Task directions: Write out again every line of the material below, requests included, from the line with "Open the dealer" up to and including the final line. Offset each coordinate in the answers by adding 85 to it.
-- Extracted information start --
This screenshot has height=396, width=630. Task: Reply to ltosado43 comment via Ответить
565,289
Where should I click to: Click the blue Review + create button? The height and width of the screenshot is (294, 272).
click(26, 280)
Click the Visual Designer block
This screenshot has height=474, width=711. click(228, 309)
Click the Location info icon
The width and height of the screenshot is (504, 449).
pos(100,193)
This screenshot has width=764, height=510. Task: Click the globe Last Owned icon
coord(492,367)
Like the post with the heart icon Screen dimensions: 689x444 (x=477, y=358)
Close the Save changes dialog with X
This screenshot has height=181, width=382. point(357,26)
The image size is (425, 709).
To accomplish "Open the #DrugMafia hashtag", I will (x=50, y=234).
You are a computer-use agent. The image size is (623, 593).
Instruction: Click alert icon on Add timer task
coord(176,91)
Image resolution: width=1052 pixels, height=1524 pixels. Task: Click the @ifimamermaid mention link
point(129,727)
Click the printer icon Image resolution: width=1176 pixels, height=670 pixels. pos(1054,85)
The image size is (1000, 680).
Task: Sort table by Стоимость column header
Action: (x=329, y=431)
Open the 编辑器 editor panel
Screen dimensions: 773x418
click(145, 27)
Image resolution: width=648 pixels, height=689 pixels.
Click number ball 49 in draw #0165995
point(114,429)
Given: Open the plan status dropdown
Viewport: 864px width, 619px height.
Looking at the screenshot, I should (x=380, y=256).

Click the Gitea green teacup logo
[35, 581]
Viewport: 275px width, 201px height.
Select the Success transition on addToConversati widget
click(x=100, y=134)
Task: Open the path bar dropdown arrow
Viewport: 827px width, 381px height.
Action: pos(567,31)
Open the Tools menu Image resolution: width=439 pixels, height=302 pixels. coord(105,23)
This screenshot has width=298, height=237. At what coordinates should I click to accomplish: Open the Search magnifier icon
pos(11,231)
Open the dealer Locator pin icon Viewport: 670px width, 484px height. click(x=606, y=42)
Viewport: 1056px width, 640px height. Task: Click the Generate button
-- Extracted information end --
Output of the exercise:
Open the dealer Locator pin icon Viewport: 670px width, 484px height. click(x=691, y=127)
Viewport: 1056px width, 640px height. Task: Click the Generate button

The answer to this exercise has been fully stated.